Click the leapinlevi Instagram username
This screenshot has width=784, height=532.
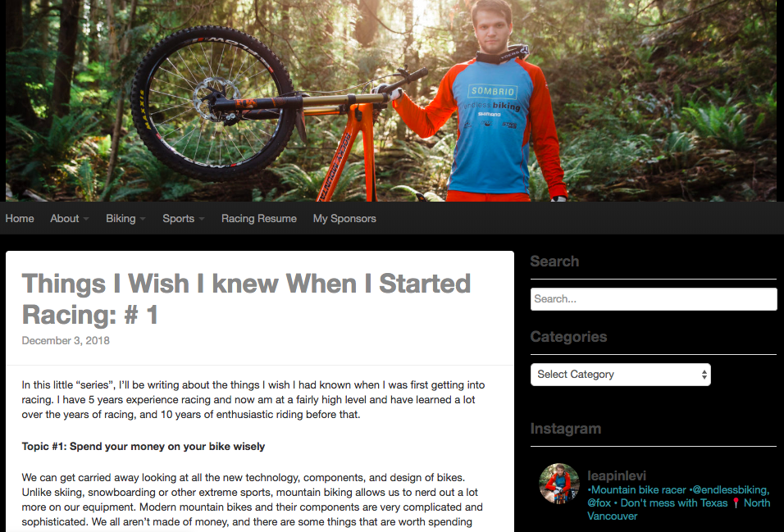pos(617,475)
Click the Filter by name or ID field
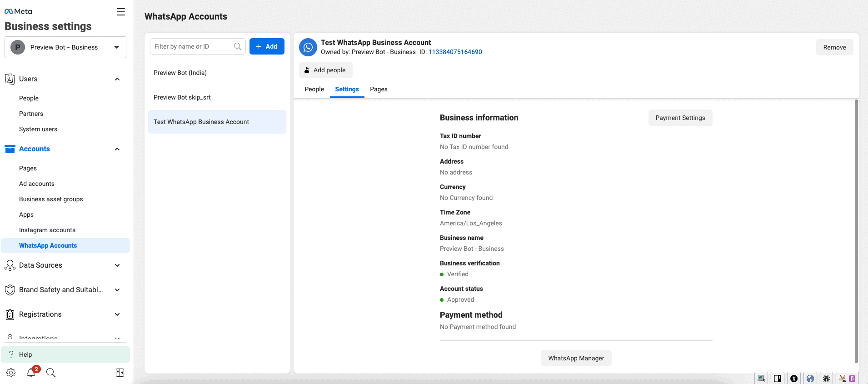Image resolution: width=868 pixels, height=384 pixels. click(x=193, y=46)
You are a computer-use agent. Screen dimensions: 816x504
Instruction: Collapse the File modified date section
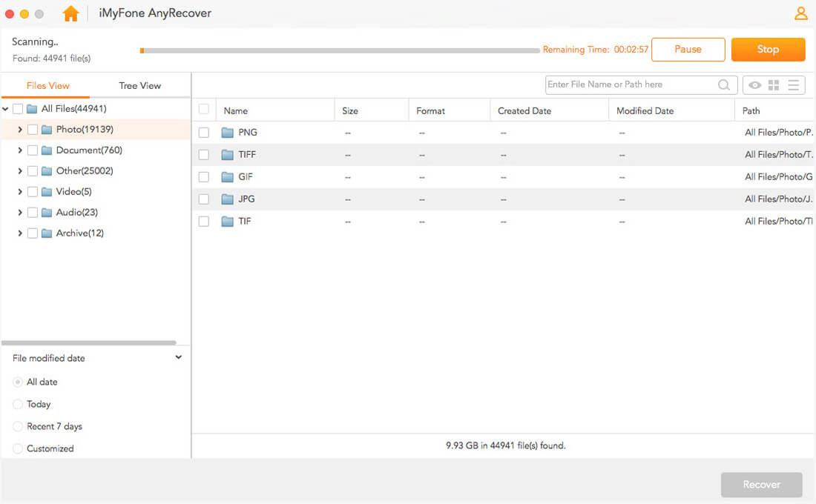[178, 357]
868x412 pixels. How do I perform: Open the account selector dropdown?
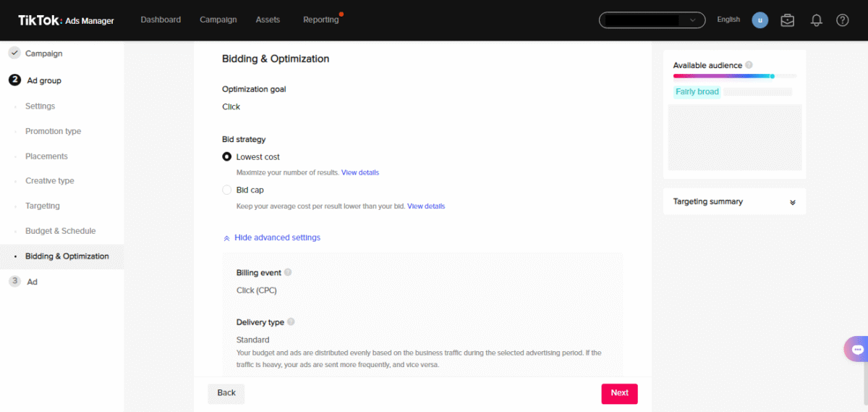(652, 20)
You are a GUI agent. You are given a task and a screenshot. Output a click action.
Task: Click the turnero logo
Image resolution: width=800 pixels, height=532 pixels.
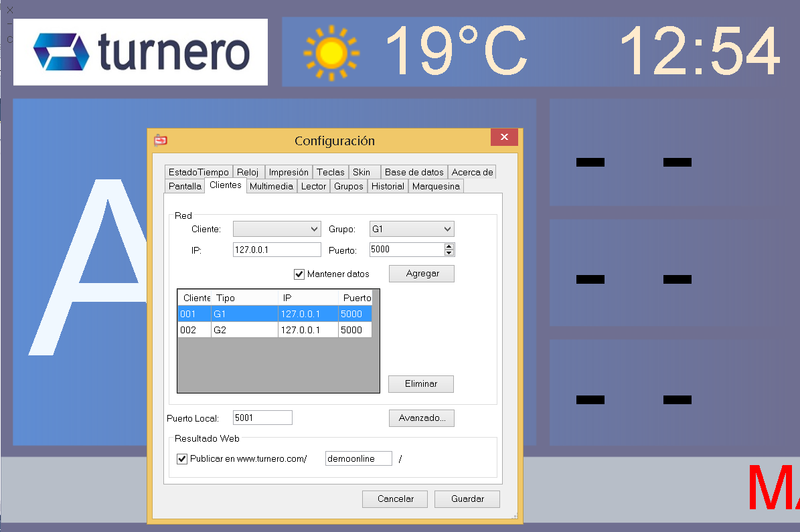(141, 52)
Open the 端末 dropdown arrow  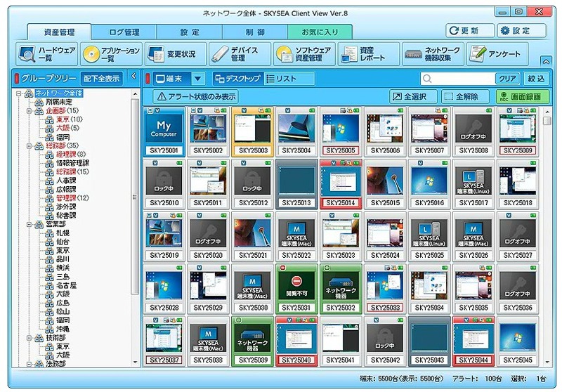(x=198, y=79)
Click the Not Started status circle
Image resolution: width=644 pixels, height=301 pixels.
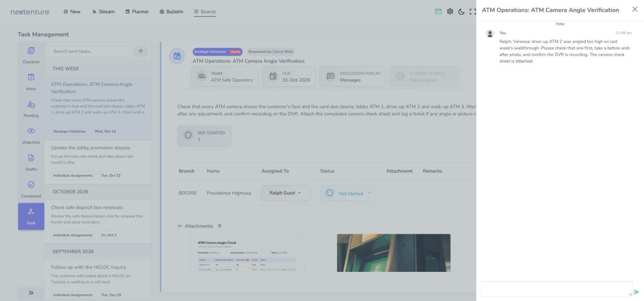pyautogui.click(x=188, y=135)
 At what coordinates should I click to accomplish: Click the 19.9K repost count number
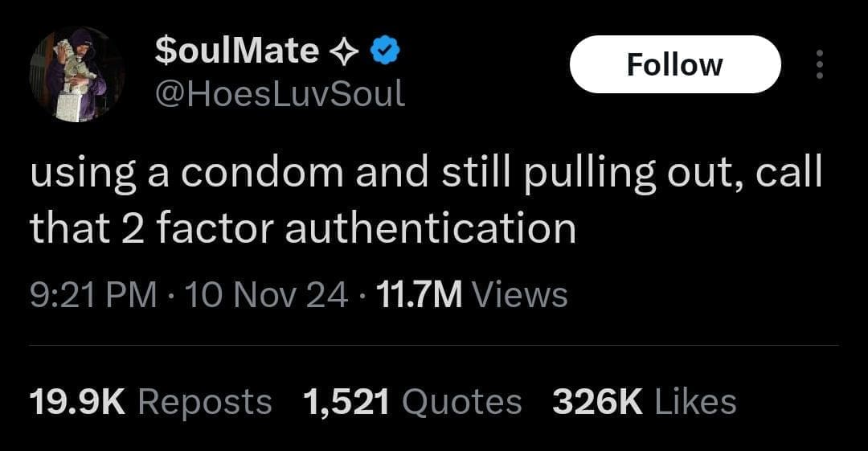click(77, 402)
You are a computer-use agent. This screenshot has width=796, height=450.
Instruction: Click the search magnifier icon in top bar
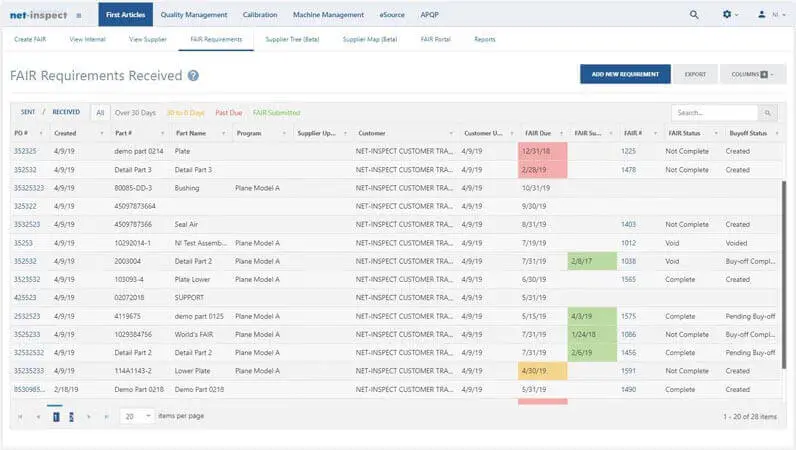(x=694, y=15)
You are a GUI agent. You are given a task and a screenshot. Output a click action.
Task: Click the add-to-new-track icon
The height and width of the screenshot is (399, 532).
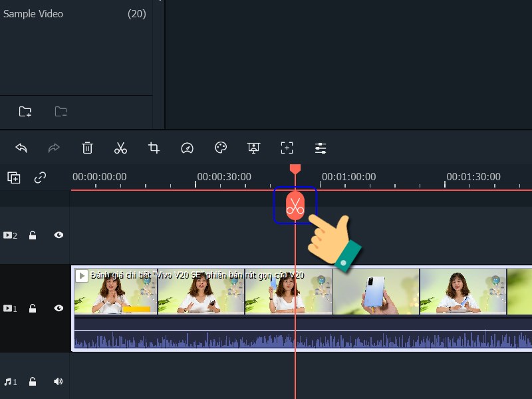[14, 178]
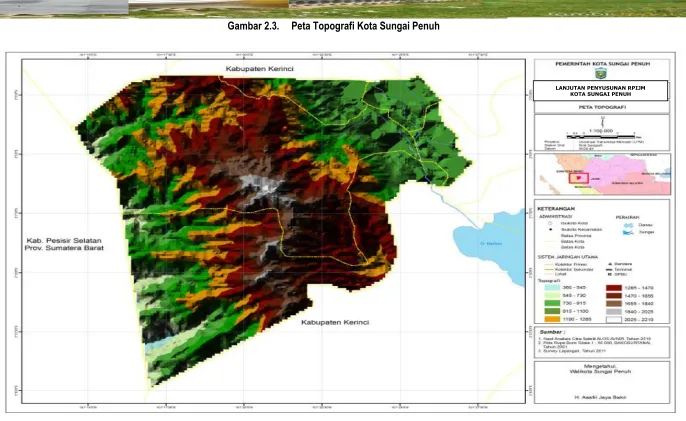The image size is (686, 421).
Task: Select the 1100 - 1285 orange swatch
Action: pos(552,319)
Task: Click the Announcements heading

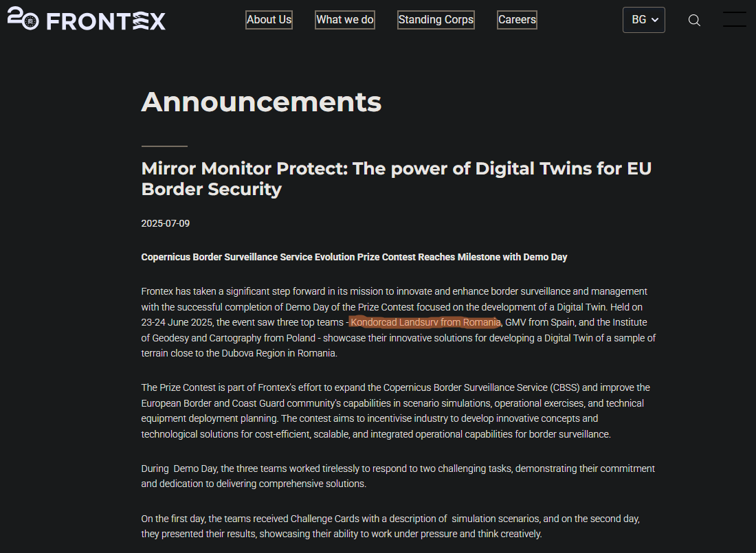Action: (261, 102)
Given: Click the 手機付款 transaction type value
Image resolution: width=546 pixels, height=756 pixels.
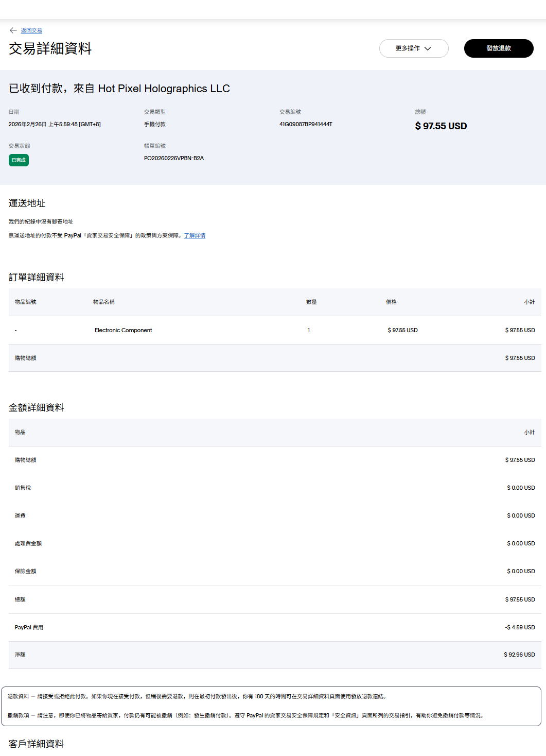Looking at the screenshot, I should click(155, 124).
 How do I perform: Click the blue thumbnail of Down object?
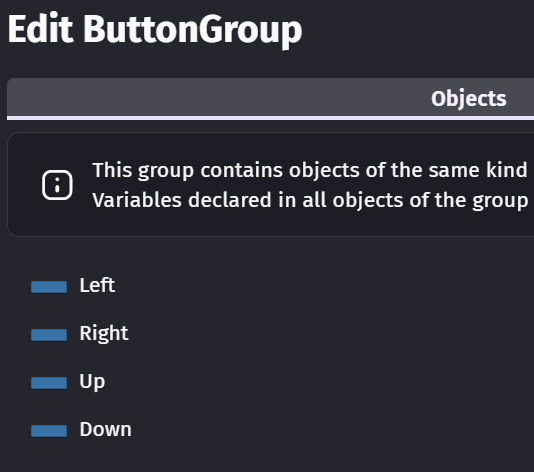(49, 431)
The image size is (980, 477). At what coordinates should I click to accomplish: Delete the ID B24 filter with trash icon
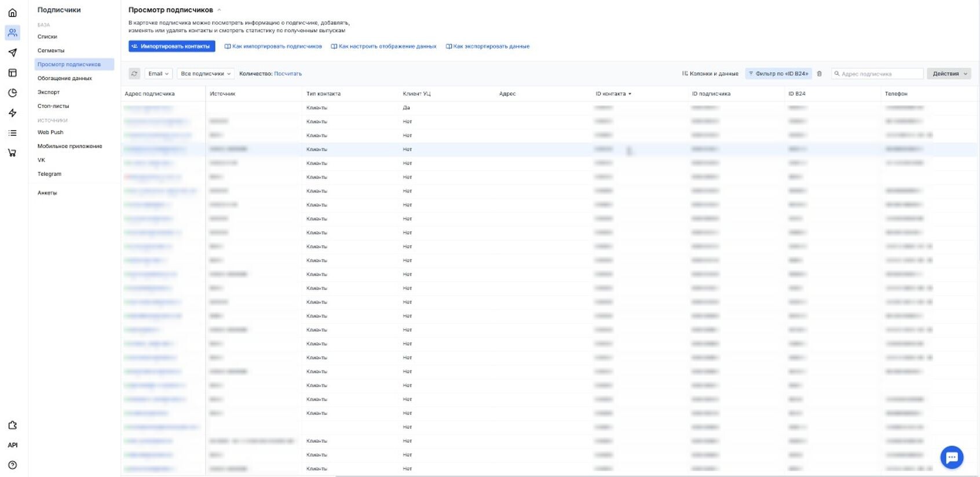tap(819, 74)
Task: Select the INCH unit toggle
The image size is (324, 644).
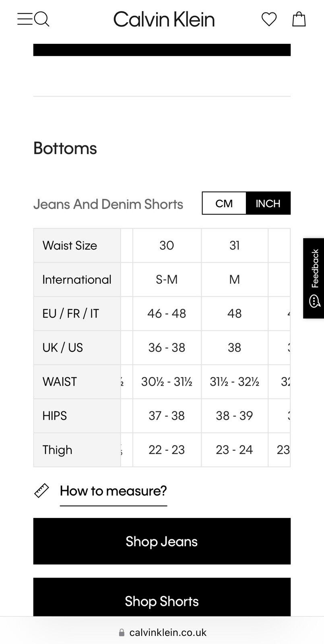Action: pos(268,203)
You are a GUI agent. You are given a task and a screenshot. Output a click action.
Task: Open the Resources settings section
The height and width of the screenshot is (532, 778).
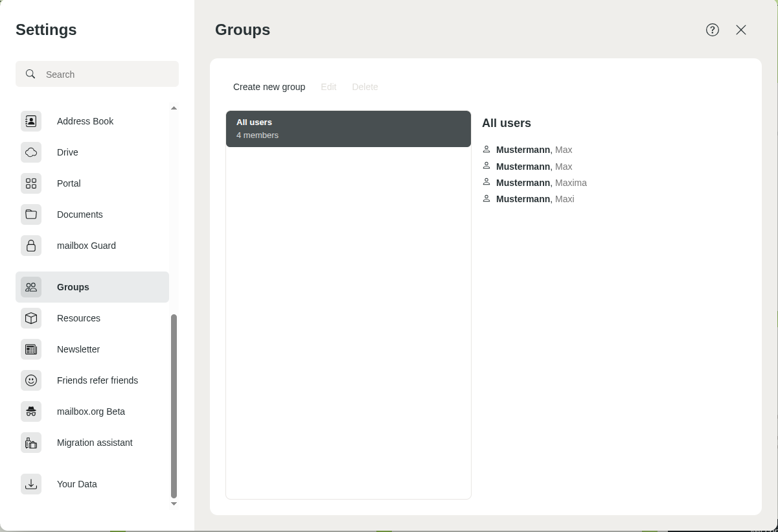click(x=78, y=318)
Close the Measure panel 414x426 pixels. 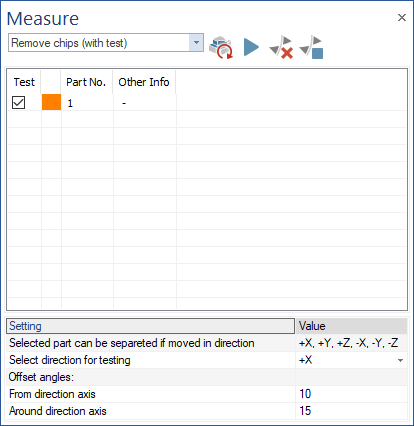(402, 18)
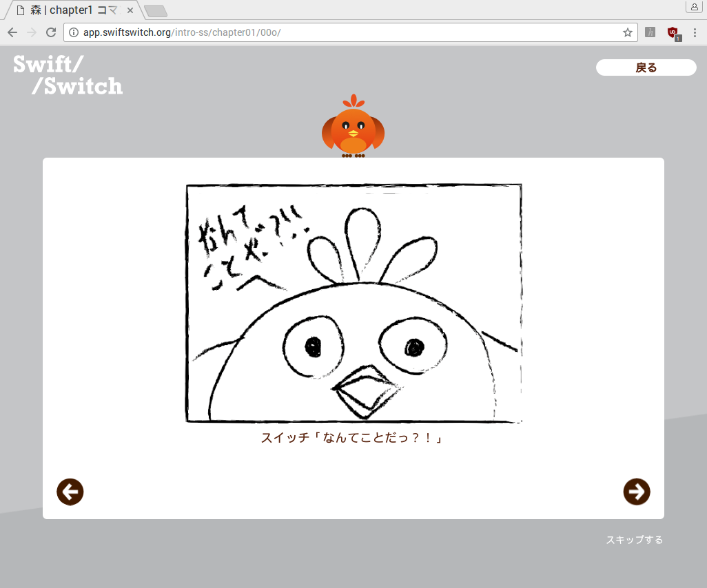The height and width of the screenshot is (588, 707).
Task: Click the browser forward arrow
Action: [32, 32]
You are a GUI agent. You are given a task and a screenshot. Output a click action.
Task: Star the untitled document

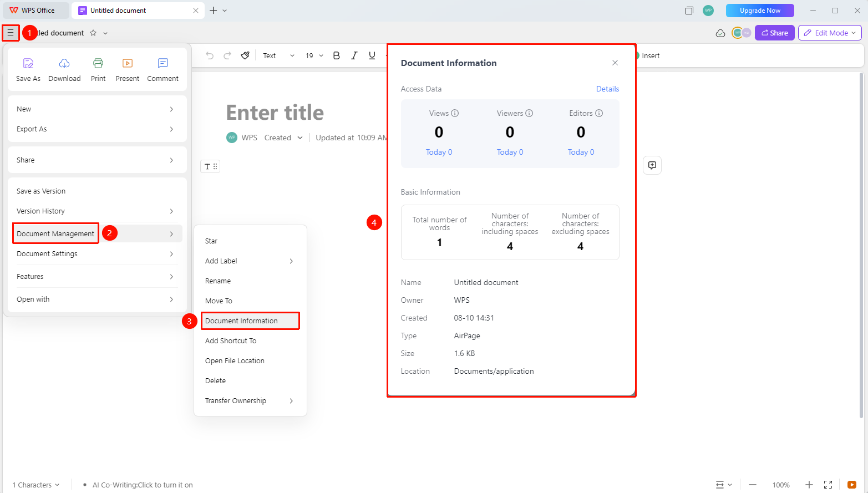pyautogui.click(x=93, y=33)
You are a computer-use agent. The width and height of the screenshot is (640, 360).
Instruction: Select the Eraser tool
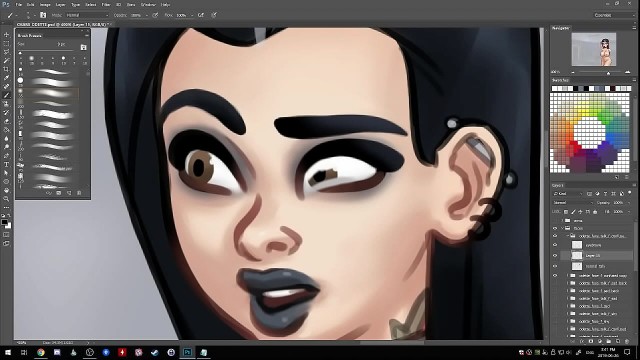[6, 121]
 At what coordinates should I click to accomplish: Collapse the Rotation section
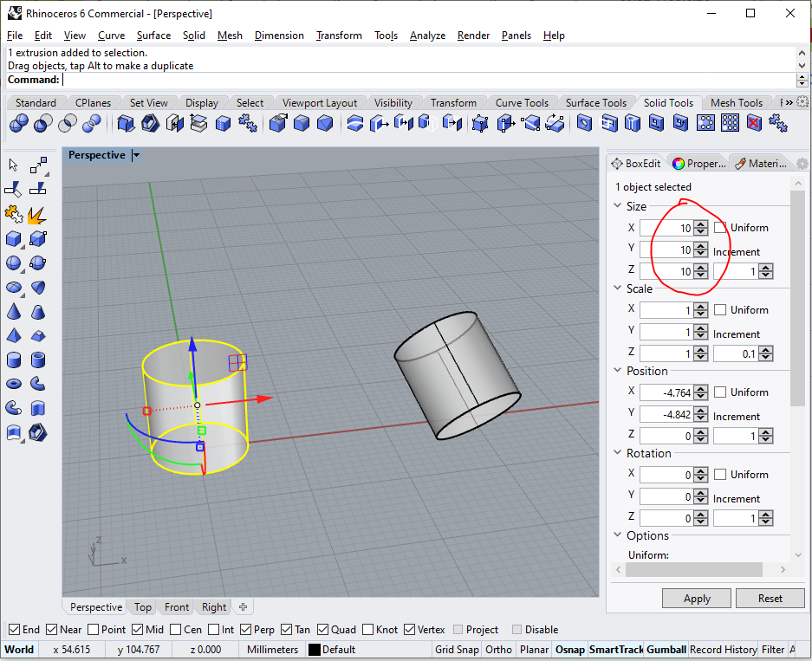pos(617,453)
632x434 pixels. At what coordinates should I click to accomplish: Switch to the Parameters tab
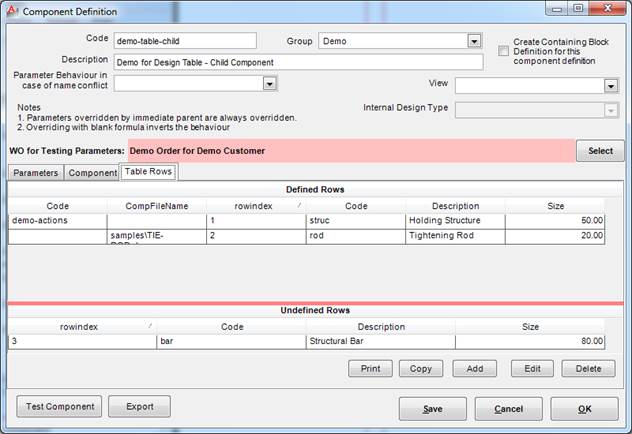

How to complete this task:
Copy out each line carrying the string "computer" from the data.

The completed task:
You are a computer-use agent. Screen dimensions: 816x504
You are a computer-use agent. This screenshot has width=796, height=450.
You are a computer-use agent. The width and height of the screenshot is (640, 360).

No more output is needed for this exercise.